* REQUIRED ACTION
Word for word, set down the lines from the one that holds "The image size is (1157, 538)." through the final line of the listing below, and exclude every picture.
=-=-=-=-=
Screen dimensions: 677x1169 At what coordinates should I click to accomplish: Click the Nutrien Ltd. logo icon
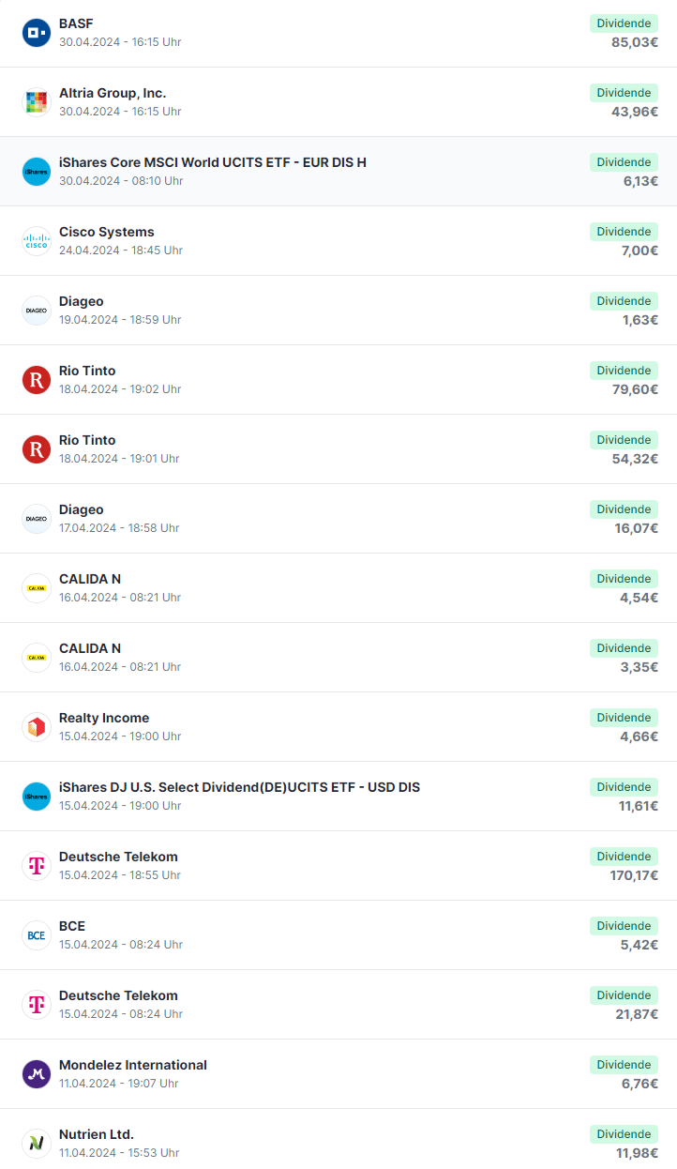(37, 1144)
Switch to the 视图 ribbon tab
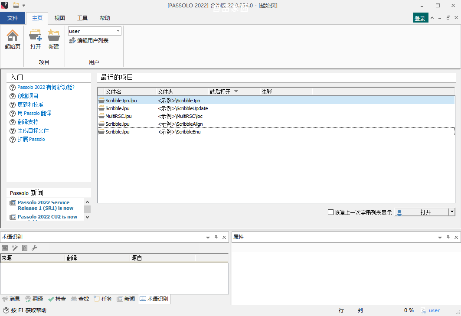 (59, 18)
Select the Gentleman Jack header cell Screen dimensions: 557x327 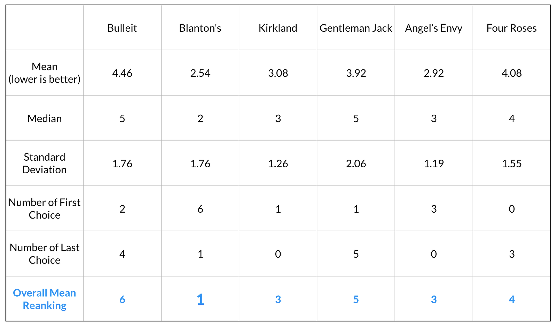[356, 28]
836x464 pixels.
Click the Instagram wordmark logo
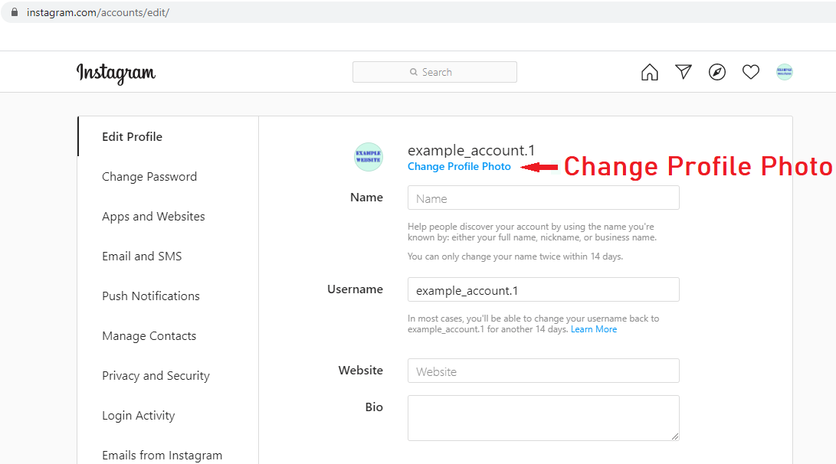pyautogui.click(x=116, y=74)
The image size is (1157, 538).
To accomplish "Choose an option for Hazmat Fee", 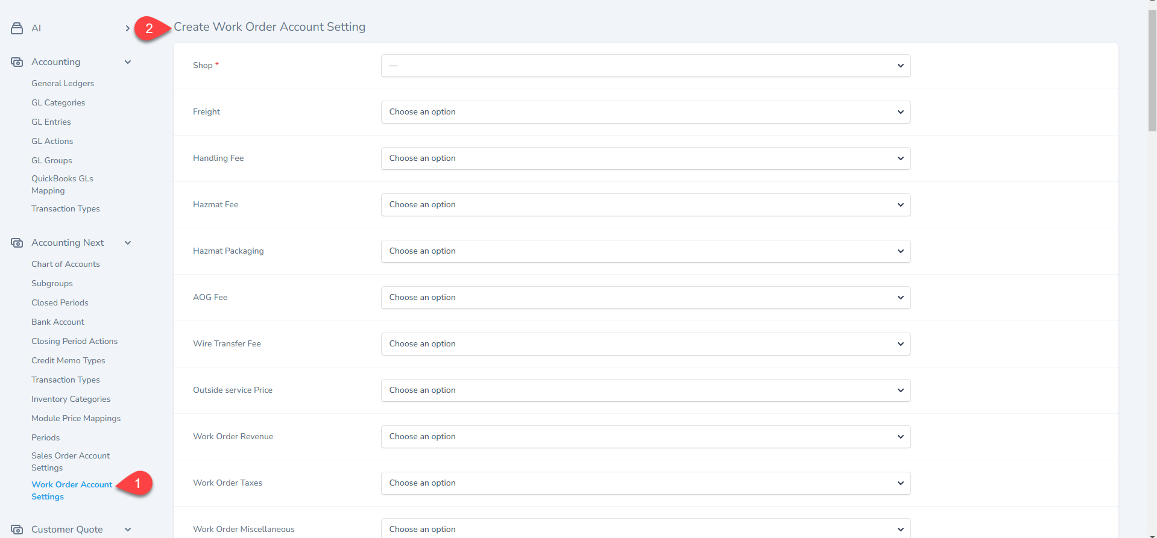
=-=-=-=-=
* YOUR SOLUTION
The image size is (1157, 538).
To accomplish "Choose an option for Hazmat Fee", 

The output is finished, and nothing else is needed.